CPU's are now running on the order of 1 billionth of a second per clock cycle. in fact, the newer ones (say P4 1.5 ghz) is running at such speed that the clock cycle length is in the TRILLIONTHS of a second (I think about 666 trillionths of a second right?).
now, we go to hard drives. their access times are measured in milliseconds, or thousandths of a second. so the CPU has to wait an ETERNITY just for the data to start coming for it.
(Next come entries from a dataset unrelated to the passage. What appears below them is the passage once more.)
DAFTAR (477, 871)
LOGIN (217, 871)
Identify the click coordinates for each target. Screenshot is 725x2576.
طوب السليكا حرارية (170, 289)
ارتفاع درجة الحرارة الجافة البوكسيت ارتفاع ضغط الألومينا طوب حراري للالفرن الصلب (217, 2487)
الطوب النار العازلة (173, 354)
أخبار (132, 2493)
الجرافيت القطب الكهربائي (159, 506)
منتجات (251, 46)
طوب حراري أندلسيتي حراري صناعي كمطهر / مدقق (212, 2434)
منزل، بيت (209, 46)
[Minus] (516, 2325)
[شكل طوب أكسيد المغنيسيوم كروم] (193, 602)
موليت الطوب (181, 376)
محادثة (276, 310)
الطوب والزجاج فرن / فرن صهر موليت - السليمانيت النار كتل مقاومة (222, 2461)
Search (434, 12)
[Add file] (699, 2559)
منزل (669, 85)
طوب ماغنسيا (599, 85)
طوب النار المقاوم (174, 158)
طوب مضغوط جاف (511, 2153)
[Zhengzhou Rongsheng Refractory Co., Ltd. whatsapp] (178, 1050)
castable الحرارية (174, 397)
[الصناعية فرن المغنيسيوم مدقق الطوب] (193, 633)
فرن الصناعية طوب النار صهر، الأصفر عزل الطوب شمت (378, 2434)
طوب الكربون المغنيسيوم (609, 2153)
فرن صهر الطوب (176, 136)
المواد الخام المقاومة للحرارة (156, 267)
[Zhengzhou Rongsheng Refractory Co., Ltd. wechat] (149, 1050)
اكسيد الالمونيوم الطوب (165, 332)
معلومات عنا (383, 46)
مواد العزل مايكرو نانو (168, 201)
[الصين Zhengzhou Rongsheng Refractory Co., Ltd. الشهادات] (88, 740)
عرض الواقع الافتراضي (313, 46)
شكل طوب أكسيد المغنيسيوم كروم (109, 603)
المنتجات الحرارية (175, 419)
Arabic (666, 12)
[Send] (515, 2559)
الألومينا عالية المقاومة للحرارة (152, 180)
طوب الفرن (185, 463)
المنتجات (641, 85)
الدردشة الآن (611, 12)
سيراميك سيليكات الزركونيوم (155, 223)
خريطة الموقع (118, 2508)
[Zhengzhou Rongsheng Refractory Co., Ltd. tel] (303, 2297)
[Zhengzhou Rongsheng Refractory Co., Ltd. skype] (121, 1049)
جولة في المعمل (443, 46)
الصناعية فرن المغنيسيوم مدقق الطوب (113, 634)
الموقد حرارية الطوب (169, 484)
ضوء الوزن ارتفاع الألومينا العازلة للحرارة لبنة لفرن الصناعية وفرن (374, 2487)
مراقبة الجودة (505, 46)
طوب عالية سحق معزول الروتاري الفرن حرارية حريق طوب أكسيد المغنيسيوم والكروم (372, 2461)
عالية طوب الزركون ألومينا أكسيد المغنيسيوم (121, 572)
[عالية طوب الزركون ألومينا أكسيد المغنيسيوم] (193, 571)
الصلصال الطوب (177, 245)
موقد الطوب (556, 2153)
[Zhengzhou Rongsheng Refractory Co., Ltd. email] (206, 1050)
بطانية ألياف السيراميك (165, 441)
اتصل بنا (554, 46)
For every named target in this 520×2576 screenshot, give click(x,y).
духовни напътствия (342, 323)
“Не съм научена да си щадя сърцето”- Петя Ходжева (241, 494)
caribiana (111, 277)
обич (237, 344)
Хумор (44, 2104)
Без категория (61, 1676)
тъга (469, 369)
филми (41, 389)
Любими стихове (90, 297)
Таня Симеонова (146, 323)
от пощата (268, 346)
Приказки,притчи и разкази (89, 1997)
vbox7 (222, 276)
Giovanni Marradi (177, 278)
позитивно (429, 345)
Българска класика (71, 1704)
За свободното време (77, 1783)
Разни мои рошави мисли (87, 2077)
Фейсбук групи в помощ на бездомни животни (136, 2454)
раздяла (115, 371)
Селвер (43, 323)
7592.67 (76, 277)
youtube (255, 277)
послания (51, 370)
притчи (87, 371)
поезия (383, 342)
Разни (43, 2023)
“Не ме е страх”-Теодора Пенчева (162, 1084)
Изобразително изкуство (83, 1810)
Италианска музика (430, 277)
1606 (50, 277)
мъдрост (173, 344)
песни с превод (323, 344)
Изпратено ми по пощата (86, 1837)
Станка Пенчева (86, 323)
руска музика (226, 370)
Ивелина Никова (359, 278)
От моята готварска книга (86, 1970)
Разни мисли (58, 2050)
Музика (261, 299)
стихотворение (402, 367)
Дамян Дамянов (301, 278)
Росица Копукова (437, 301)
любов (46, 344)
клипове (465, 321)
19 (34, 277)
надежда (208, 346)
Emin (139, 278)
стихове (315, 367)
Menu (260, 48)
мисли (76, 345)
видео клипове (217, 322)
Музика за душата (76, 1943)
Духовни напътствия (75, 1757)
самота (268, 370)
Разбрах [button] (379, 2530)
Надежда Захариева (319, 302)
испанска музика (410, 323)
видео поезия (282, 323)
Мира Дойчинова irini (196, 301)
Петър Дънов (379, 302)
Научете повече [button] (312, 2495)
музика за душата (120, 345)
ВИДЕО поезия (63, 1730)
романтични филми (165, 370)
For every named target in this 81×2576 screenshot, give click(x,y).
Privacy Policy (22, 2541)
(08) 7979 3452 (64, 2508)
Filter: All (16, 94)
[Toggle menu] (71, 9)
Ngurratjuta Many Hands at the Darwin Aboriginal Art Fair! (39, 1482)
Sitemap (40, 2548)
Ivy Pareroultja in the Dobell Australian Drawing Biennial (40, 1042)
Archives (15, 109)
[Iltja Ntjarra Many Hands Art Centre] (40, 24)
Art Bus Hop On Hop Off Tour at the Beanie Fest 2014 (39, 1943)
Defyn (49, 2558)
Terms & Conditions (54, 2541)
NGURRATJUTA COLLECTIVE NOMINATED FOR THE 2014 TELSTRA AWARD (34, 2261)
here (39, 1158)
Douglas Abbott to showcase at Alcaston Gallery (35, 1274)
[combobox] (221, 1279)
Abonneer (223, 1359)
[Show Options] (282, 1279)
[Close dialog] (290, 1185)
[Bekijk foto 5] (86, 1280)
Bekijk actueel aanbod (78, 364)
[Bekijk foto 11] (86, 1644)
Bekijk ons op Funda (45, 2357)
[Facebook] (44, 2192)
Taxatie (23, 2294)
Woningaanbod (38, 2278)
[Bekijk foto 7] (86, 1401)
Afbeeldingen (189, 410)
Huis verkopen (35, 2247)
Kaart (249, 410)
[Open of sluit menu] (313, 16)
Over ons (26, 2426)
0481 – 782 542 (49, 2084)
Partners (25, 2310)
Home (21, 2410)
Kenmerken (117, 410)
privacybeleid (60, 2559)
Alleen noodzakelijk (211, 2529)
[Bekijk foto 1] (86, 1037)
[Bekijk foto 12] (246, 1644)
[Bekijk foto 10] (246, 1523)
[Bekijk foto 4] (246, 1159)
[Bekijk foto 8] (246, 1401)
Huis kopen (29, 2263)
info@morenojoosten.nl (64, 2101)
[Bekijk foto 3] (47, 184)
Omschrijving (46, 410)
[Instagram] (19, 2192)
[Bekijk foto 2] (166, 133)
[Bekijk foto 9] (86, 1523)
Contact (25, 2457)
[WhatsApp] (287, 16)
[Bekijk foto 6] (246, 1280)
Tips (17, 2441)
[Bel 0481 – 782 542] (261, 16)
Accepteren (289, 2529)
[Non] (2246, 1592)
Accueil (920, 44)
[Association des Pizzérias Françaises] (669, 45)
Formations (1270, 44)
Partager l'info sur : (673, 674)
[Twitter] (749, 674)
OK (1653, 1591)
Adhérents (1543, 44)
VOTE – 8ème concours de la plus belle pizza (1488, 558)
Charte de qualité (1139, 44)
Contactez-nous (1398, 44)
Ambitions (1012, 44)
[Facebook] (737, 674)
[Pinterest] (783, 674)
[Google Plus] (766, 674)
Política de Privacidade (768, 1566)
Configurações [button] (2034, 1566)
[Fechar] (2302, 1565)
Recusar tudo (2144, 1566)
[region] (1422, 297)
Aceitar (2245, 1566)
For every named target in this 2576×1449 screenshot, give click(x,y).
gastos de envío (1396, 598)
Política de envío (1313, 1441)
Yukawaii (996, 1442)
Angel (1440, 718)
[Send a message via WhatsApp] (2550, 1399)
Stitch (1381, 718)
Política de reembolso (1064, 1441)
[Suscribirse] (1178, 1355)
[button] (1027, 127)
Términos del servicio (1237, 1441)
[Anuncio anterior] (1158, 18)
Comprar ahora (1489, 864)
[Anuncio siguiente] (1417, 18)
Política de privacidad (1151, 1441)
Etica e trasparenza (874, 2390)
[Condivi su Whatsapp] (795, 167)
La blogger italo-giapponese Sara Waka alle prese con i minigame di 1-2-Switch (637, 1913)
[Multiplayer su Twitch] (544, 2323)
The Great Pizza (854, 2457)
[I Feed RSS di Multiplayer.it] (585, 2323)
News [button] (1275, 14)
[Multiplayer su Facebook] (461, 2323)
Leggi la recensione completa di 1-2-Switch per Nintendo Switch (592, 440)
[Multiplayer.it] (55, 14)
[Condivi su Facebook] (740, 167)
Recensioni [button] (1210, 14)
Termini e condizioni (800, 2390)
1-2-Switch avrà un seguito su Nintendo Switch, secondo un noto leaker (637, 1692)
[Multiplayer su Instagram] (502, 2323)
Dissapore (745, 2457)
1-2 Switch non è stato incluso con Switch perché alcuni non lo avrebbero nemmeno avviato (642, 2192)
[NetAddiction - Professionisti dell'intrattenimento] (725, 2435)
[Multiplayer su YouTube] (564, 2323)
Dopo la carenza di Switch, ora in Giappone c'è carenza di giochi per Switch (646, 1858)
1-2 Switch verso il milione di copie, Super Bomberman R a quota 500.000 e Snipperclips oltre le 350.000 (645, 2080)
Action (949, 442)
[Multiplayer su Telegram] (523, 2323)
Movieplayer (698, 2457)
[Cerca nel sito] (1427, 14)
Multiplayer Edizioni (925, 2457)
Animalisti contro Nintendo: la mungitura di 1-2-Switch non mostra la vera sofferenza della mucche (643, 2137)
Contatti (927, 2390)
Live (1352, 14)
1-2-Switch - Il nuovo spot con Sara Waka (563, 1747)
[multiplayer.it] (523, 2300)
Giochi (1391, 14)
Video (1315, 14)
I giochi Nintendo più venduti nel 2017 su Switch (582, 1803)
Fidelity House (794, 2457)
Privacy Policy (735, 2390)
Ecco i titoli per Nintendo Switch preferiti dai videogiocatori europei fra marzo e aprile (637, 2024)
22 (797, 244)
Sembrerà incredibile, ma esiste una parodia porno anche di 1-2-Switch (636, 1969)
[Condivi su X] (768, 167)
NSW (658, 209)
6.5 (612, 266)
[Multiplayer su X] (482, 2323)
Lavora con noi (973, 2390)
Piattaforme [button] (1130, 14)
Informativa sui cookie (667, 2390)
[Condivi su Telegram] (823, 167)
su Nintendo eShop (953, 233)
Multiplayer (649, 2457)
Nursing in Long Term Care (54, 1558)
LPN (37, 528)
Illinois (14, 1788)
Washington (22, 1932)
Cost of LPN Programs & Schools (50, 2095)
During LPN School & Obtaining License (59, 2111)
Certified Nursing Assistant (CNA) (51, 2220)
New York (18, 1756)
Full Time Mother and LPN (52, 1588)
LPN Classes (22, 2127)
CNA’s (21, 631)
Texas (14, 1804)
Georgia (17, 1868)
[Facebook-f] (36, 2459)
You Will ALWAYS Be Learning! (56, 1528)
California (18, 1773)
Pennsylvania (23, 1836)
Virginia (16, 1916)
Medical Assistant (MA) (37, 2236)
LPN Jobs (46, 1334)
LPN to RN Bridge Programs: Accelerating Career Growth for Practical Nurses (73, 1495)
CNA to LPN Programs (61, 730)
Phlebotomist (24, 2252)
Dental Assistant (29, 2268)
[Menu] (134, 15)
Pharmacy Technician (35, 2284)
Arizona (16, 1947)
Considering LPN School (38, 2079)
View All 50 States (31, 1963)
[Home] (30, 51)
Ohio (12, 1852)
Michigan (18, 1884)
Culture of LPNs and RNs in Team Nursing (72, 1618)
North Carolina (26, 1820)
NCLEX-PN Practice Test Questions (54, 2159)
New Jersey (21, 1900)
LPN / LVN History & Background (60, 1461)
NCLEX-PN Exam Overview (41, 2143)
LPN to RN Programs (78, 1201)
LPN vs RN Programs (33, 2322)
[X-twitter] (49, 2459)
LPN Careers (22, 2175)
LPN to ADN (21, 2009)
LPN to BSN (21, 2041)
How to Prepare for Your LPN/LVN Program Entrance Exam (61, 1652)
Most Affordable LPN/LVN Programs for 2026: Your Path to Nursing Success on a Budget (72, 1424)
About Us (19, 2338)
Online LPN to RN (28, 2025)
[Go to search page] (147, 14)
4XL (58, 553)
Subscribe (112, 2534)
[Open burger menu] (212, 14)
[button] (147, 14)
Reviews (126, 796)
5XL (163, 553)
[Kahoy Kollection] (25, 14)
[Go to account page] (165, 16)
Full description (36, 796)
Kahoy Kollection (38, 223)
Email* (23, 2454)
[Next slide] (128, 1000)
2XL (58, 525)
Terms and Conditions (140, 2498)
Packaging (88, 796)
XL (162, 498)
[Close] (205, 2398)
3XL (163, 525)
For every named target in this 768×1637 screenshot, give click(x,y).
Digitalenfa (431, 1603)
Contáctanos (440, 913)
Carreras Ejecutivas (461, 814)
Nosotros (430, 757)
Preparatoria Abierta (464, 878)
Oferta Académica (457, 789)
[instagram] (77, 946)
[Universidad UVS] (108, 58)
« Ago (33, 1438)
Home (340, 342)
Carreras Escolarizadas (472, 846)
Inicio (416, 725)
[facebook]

in theory, if hard drives access times were in the same range as a clock cycle for a CPU, yet their transfer rates remained the same (say 40 megs a second), the actuall total throughput of the device would increase a good amount, because rather then spending massive amounts of time seeking, it would be transferring rapidly.
of course, that's theory.
SCSI on the other hand is reality.
not only do you have less CPU usage (with todays CPU's you don't notice IDE usage THAT much, but it's there), you have SCSI's capability to run more then 4 drives off of one controller card, without a big bottleneck (with IDE the drives take turns, neither can be sending or recieving at the same time, it's called time division multiplexing if I remember right). with SCSI, all drives can run simultaneously, therefor being able to utilize it's large theoretical throughput (with SCSI 3, it's 160 megs a second).
and of course, because SCSI is a higher performing standard then IDE, more is charged for it, and it's drives, becuase the drives have been designed with low access times in mind, and nothing currently in the same price range comes close to that speed.